Establecimiento de la «Pax obamaniana» en el conflictivo Oriente Próximo: Tanto Israel como la ANP le pedirán a Obama que lidere el proceso de negociación que ambas partes iniciaron en 2.007, con el objetivo de establecer las bases para la creación del futuro Estado Palestino (previo reconocimiento del Estado de Israel por parte Palestina) y que podría concluir con la firma de un Tratado de Paz entre el nuevo Gobierno de Coalición israelí y el nuevo Presidente de la Autoridad Palestina (que sería el representante del nuevo Gobierno de Coalición que surgirá tras la inevitable aproximación de Hamas y Al Fatah).

Dicho Acuerdo contaría con las bendiciones políticas de Egipto, Rusia, Siria e Irán y como colaboradores económicos necesarios en la reconstrucción de Gaza a la UE, EE.UU., Japón, Arabia Saudí y Emiratos Árabes y sería global y vinculante para todos los países del área geopolítica de Oriente Próximo, logrando la instauración de un nuevo «status quo» en la zona («Pax obamaniana»), tras la solución del contencioso nuclear con Irán y el restablecimiento de relaciones diplomáticas entre ambos países, operación que contará con la inicial oposición del influyente lobby judío y su posterior aceptación, al recibir Israel como contrapartida, las bendiciones de EE.UU. a la culminación del Muro de Cisjordania (que incluiría aproximadamente el 10% del territorio de Cisjordania, incluida Jerusalén Este) y el incremento de la ayuda económica (cifrada durante la Administración Bush en unos 3.000 millones de dólares de ayuda, monto que representa casi el 2% del PIB de Israel).

La paz será inestable y su duración dependerá de las negociaciones de Israel con Siria para la devolución de los Altos del Golán y de la futura actitud de Hisbolad y Hamas, pues si ambas formaciones persisten en sus ataques a territorio israelí violando la sacrosanta «seguridad» exigida por la población judía, podría incrementarse la tensión en la zona y reeditarse la «Guerra de los Seis Días» y caso de consumarse el enfrentamiento bélico y una nueva victoria militar israelí, asistiríamos a la anexión de la Franja de Gaza, del Sur del Líbano y del Sinaí, quedando Israel parapetado en un escudo protector, completado con la culminación del Muro de Cisjordania (que incluiría aproximadamente el 10% del territorio de Cisjordania, incluida Jerusalén Este) y el control de los Altos del Golán, contando con EEUU y su fuerza nuclear disuasoria como únicos aliados.

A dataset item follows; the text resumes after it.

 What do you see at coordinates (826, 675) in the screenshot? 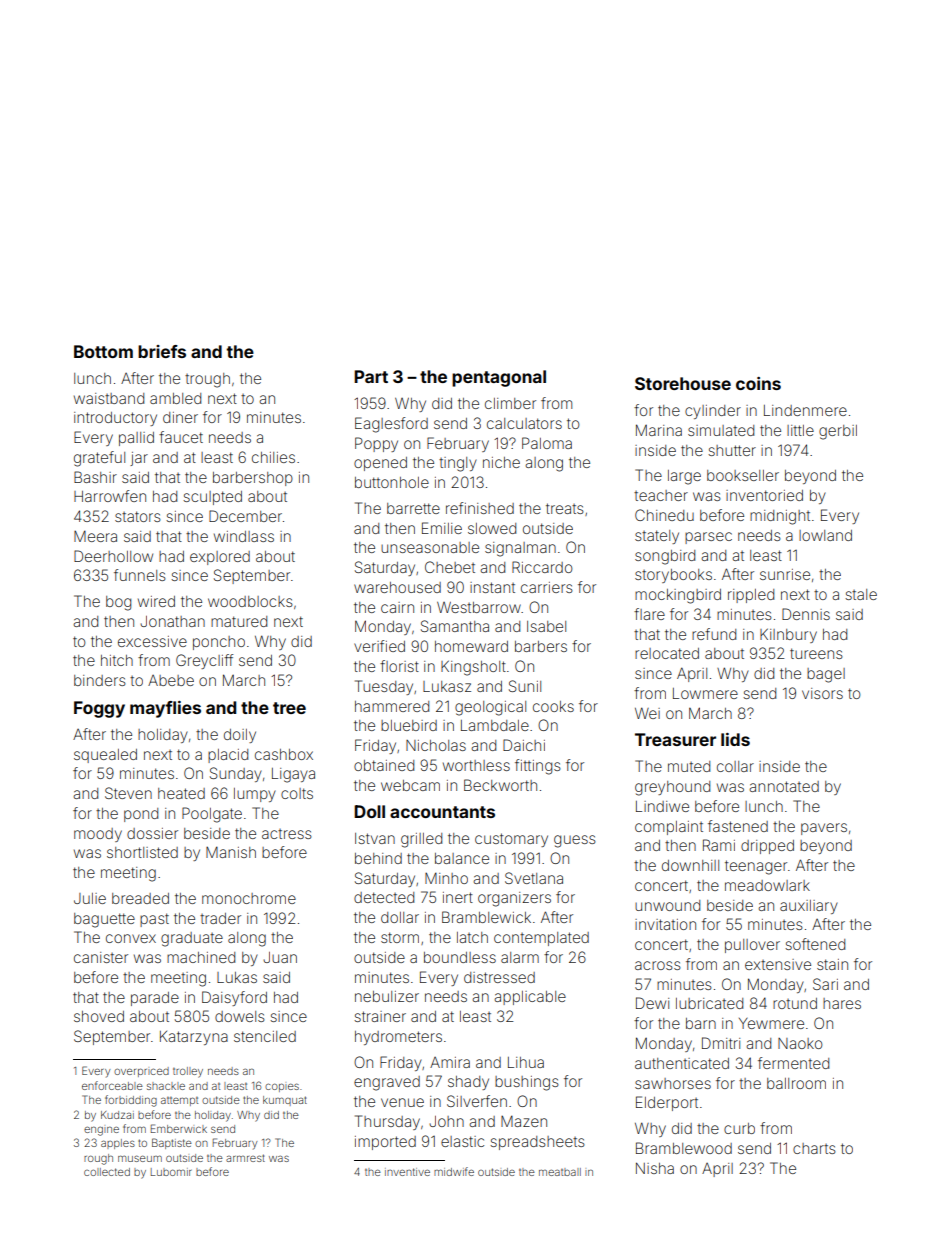
I see `bagel` at bounding box center [826, 675].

Gradual retirada de tropas de Irak que deberá esperar al 2011 para su culminación e inicio de un posterior y complejo proceso de reparto de las áreas de influencia entre Turquía, Siria, Arabia Saudí e Irán hasta desembocar en un Gobierno de Coalición integrado por representantes kurdos, suníes y chiítas que derivará finalmente en la aparición de un radical movimiento panislamista que utilizará el arma del petróleo para estrangular las economías occidentales.

La decisión de Obama de incrementar sustancialmente el número de soldados en Afganistán augura la escalada de las acciones bélicas a partir del 2011, pues según señala el último informe del Consejo Internacional de Seguridad y Desarrollo (ICOS), la insurgencia talibán habría conseguido una presencia permanente en el 72% del territorio de Afganistán, (lo que representa un aumento del 18% con respecto a noviembre de 2.007) y se acercarían a la capital Kabul, habiendo establecido los talibanes una especie de gobierno «de facto» en algunas ciudades y pueblos afganos.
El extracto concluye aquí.